I used to be a carefree, bubbly and confident person who had a passion for composing and playing piano songs in addition to helping support others as a mental health teen counselor for 7 Cups. Unfortunately, that all changed as a result of harassment and abuse I faced from a toxic friendship in high school. Throughout the first two years of college, I have suffered significantly with my confidence and constantly doubted myself in everything I did. I had tried to invest time into self-care and improving my well-being, but wasn’t able to due to schoolwork. 

For the past few weeks that I have been in quarantine, I have invested that time to focus on taking care of myself. I have gone back to playing the piano and even started composing a few songs of my own. The piano is a symbol of my childhood since I used to always play it for my late father and other family members. The piano has also allowed me to connect with who I was before that toxic friendship: a carefree, bubbly person. 

During the time of the pandemic, I have also been stressed out with my online classes. As someone who isn’t good at science and is not pursuing a health profession, I dreaded taking my anatomy class online. However, since I started playing the piano again, I noticed that it has been a lot easier for me to absorb concepts I am learning in my anatomy class because it keeps my mind engaged.

As I reflect on the role that piano played in my joyful childhood, I am met with a cliche explanation that music is therapeutic because it alleviates stress and improves our memory skills by creating new neural pathways. But I believe music goes beyond just being a source of therapy. It allows us to find unity and comfort, two things that I believe are essential during this pandemic.

TikTok, which is a video-sharing social networking service, has featured a group of Italian teenagers in one apartment building singing to a popular Rihanna song while under quarantine. By singing a song together, even if it does not involve physical closeness, these teenagers demonstrate how music brings unity. By providing unity, these teenagers know they can still be able to live their life fully and enjoy the little moments, even if they don’t involve going out.

Music also allows communities around the world to find comfort during the pandemic. Recently, I watched a livestream of the One World: Together At Home concert which featured celebrities like Taylor Swift, Chris Martin and John Legend. By performing for billions of people worldwide, these celebrities are providing assurance to these individuals that there is a silver lining through this pandemic.

I could never afford tickets to a Billie Eilish concert despite how much I saved up from my summer job. But now I can afford to “attend” a live concert of hers by simply turning on the TV or logging into Facebook. This free, live concert not only provides comfort for so many people, but it also, in a way, tackles economic and physical barriers. Even someone who lived outside of the U.S. and couldn’t afford to see Billie Eilish would have just as much access to her concert livestream.
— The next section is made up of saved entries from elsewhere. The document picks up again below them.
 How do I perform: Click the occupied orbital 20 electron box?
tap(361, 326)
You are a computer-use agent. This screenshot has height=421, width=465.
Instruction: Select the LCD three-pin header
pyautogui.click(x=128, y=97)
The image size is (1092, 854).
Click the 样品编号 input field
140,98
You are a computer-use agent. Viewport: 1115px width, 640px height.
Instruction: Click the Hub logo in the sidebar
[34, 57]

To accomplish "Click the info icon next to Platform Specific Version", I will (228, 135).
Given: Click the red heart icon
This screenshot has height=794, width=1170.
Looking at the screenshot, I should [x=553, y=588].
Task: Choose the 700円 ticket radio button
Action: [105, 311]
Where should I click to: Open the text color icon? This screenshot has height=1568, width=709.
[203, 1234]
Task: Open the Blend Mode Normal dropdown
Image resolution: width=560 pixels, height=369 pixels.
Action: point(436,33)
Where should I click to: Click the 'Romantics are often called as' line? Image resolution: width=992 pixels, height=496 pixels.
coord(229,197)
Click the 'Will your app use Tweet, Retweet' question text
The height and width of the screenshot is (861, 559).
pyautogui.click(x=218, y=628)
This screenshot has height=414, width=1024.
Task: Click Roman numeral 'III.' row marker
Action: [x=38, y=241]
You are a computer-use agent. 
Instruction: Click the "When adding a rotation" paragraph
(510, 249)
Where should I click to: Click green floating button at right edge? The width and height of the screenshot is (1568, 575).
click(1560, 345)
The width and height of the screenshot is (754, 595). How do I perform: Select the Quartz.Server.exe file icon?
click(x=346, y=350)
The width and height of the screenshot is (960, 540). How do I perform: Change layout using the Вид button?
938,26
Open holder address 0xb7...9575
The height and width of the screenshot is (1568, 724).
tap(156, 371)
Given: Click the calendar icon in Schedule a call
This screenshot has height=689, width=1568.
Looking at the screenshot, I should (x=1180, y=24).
We cannot say for certain when we will be able to see our friends again, or if we will get to see them again. But, for now, we can live in the moment and find comfort and unity through music.

Just like we turn on our phone flashlights at a concert, we can shine our light by sharing the gift of music with each other. Share a Spotify playlist you like with your friends. It can be Red Hot Chili Peppers. Black Sabbath. Post Malone. Whatever you like. If that doesn’t work, tell your friends to tune into concert live streams. It will take time before things get better with the pandemic. But, right now, what’s important is that we give off a ray of hope that we will all get through.